To do:
Would you repeat each line below exactly, without the pictures?

▽

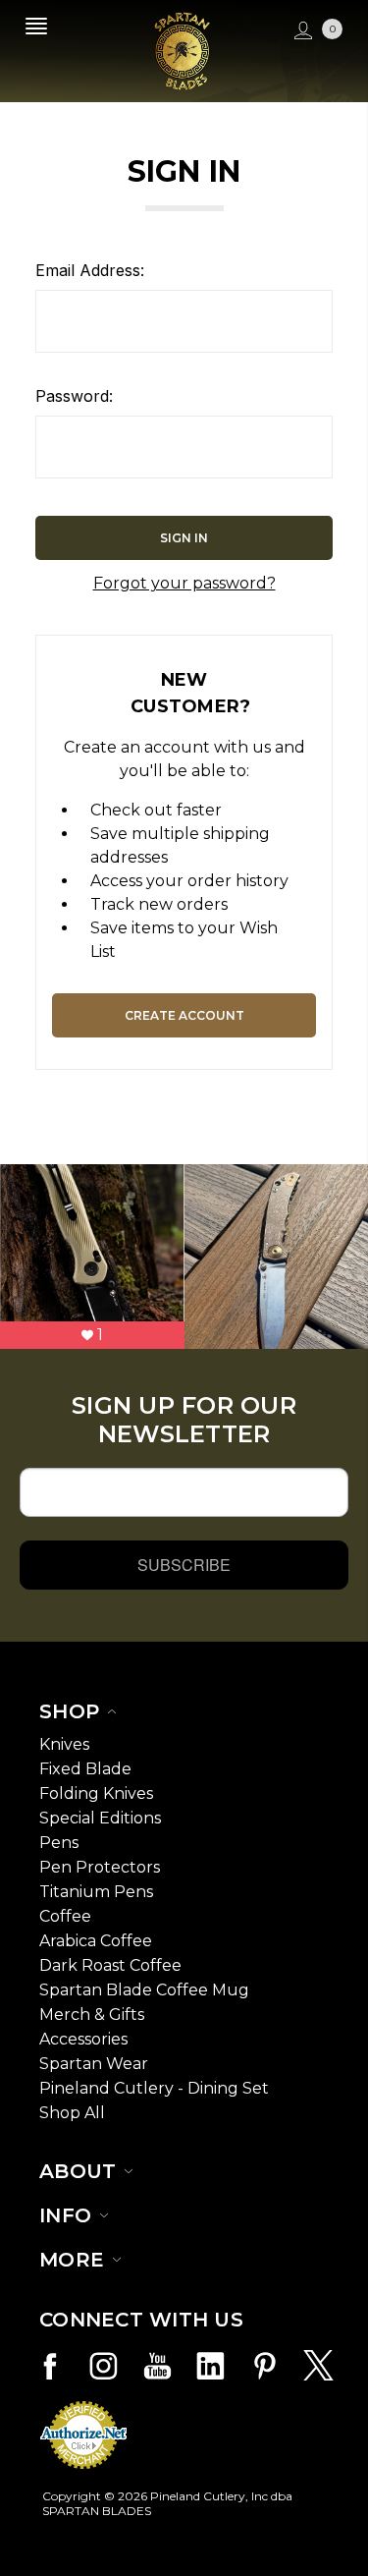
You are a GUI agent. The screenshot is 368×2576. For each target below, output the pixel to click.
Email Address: (89, 270)
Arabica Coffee (95, 1941)
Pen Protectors (99, 1867)
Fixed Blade (85, 1769)
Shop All (72, 2112)
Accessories (83, 2039)
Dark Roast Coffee (110, 1965)
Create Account (184, 1015)
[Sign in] (301, 31)
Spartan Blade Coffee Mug (144, 1990)
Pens (59, 1842)
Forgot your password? (184, 583)
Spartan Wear (93, 2063)
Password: (74, 396)
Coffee (65, 1916)
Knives (64, 1744)
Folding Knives (96, 1793)
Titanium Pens (96, 1891)
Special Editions (100, 1818)
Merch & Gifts (91, 2014)
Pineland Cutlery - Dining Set (154, 2088)
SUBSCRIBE (184, 1564)
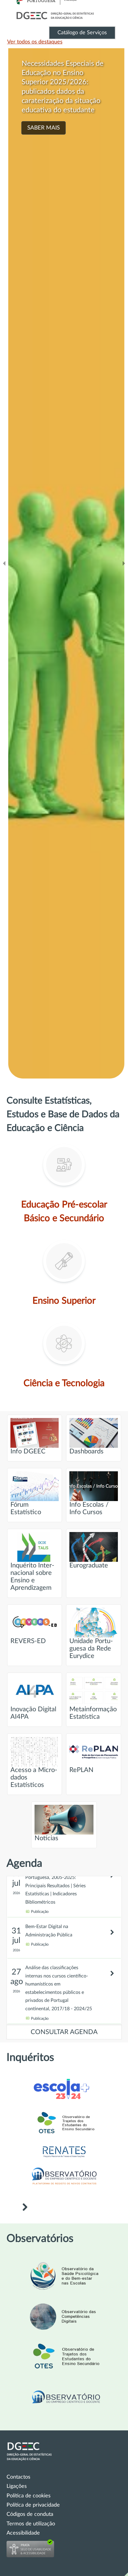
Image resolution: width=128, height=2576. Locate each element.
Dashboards (86, 1451)
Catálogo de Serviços (82, 32)
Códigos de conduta (30, 2514)
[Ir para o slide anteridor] (4, 563)
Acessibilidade (23, 2533)
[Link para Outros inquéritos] (25, 2208)
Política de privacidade (33, 2505)
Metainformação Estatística (93, 1713)
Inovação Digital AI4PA (33, 1713)
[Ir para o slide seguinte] (124, 563)
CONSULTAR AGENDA (64, 2032)
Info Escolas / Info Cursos (89, 1508)
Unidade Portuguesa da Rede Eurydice (91, 1648)
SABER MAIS (41, 128)
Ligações (17, 2486)
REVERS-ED (28, 1641)
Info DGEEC (28, 1451)
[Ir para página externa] (64, 2158)
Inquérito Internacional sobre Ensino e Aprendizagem (32, 1576)
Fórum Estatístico (25, 1508)
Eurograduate (88, 1565)
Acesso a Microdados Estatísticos (33, 1777)
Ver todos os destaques (35, 42)
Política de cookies (29, 2496)
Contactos (18, 2477)
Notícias (46, 1838)
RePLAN (81, 1770)
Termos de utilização (31, 2524)
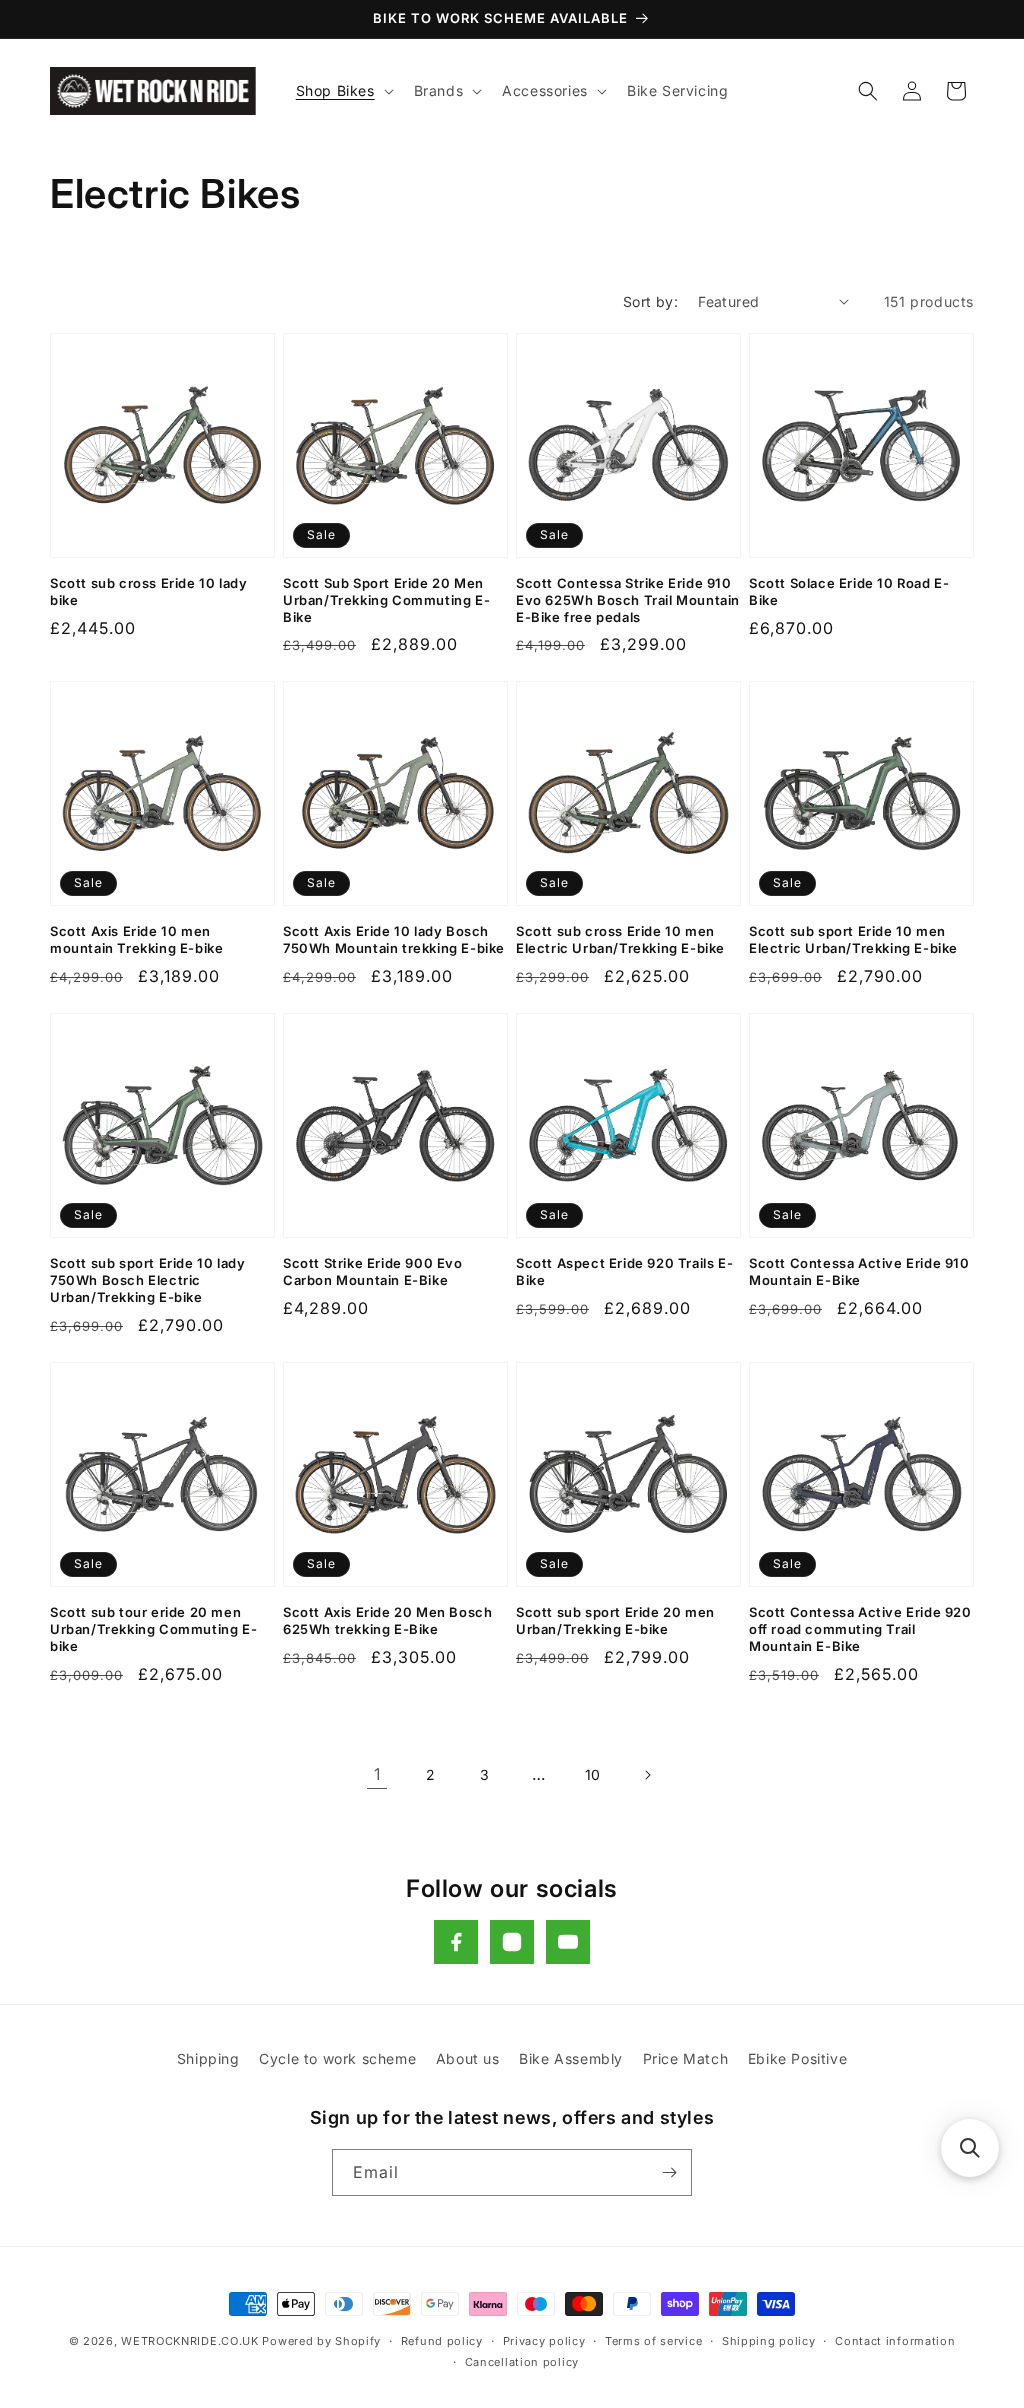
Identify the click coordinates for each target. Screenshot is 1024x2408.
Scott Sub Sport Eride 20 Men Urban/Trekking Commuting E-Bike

△

Exercise solution:
You are a GUI agent. The screenshot is 368×2576. For each target below, output the pixel to click.
Email Address: (89, 270)
Arabica Coffee (95, 1941)
Pen Protectors (99, 1867)
Fixed Blade (85, 1769)
Shop All (72, 2112)
Accessories (83, 2039)
Dark Roast Coffee (110, 1965)
Create Account (184, 1015)
[Sign in] (301, 31)
Spartan Blade Coffee Mug (144, 1990)
Pens (59, 1842)
Forgot your password? (184, 583)
Spartan Wear (93, 2063)
Password: (74, 396)
Coffee (65, 1916)
Knives (64, 1744)
Folding Knives (96, 1793)
Titanium Pens (96, 1891)
Special Editions (100, 1818)
Merch & Gifts (91, 2014)
Pineland Cutlery - Dining Set (154, 2088)
SUBSCRIBE (184, 1564)
Image resolution: width=128, height=2576. Locate each element.
Dashboards (86, 1451)
Catálogo de Serviços (82, 32)
Códigos de conduta (30, 2514)
[Ir para o slide anteridor] (4, 563)
Acessibilidade (23, 2533)
[Link para Outros inquéritos] (25, 2208)
Política de privacidade (33, 2505)
Metainformação Estatística (93, 1713)
Inovação Digital AI4PA (33, 1713)
[Ir para o slide seguinte] (124, 563)
CONSULTAR AGENDA (64, 2032)
Info Escolas / Info Cursos (89, 1508)
Unidade Portuguesa da Rede Eurydice (91, 1648)
SABER MAIS (41, 128)
Ligações (17, 2486)
REVERS-ED (28, 1641)
Info DGEEC (28, 1451)
[Ir para página externa] (64, 2158)
Inquérito Internacional sobre Ensino e Aprendizagem (32, 1576)
Fórum Estatístico (25, 1508)
Eurograduate (88, 1565)
Acesso a Microdados Estatísticos (33, 1777)
Ver todos os destaques (35, 42)
Política de cookies (29, 2496)
Contactos (18, 2477)
Notícias (46, 1838)
RePLAN (81, 1770)
Termos de utilização (31, 2524)
Identify the click coordinates for each target. Screenshot is 1024x2408.
Scott Sub Sport Eride 20 Men Urban/Trekking Commuting E-Bike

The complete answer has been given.